Task: Copy the data that follows exactly, and include none of its images.

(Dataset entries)

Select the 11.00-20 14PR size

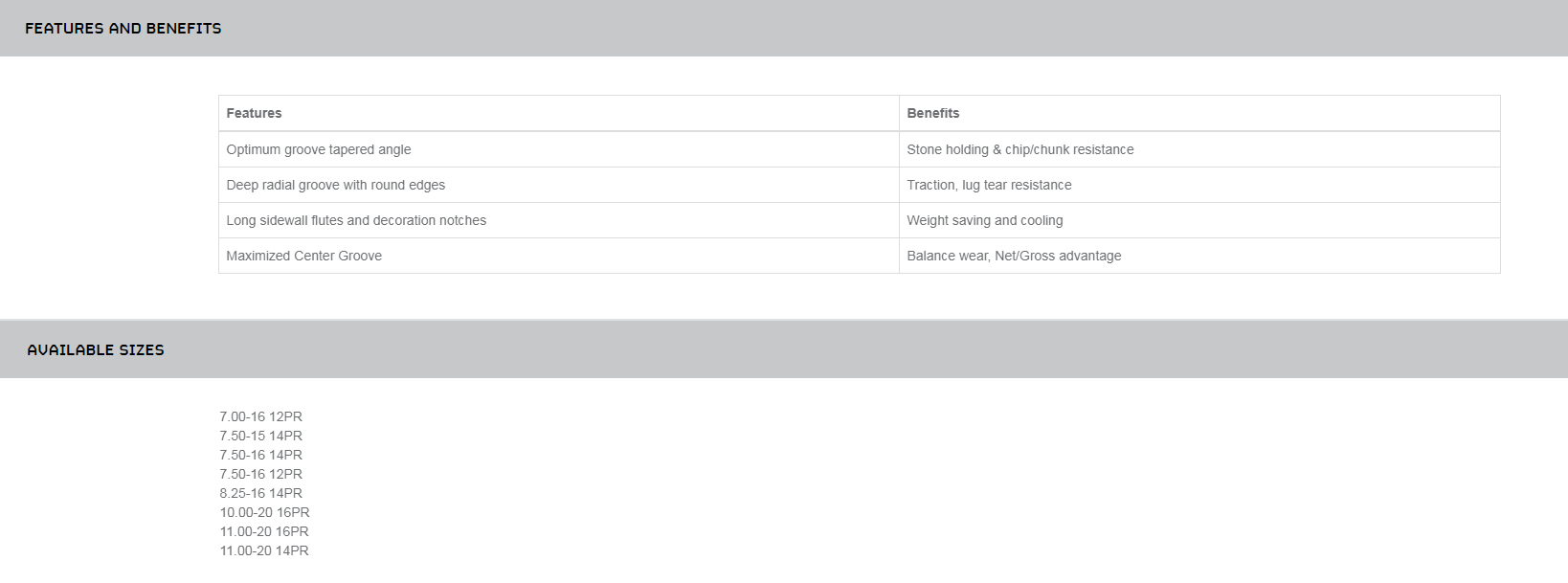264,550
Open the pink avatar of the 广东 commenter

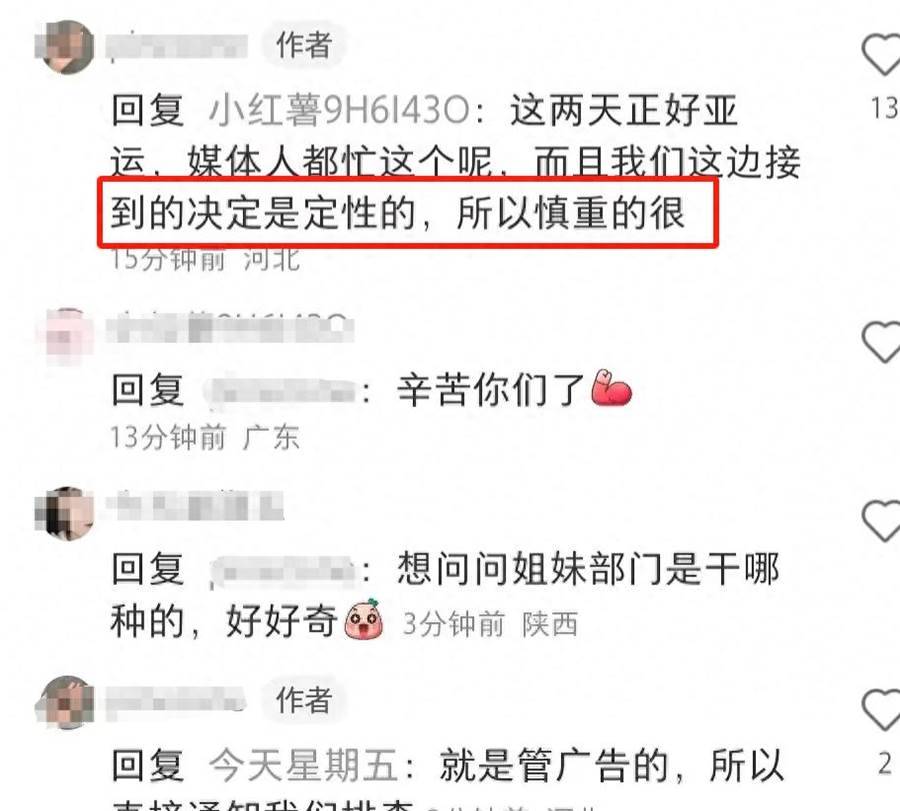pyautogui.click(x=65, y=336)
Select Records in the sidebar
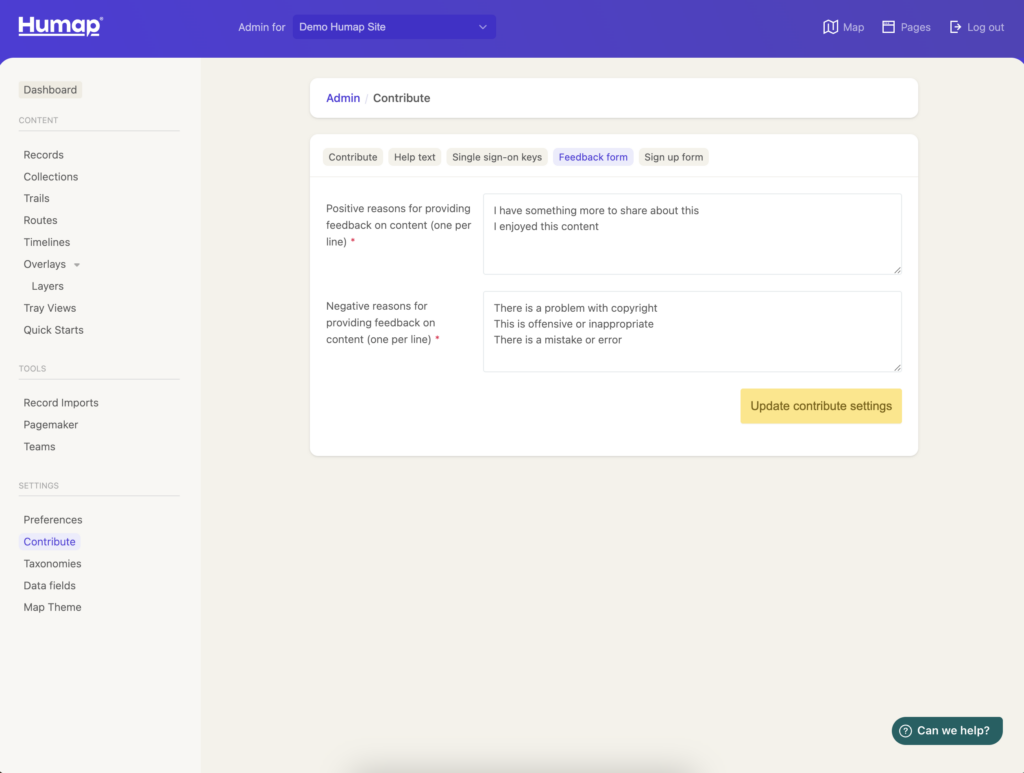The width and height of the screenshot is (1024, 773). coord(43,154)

Solution to this problem:
Select the 11.00-20 14PR size

264,550
Open the pink avatar of the 广东 commenter

pyautogui.click(x=65, y=336)
Select Records in the sidebar
The width and height of the screenshot is (1024, 773). coord(43,154)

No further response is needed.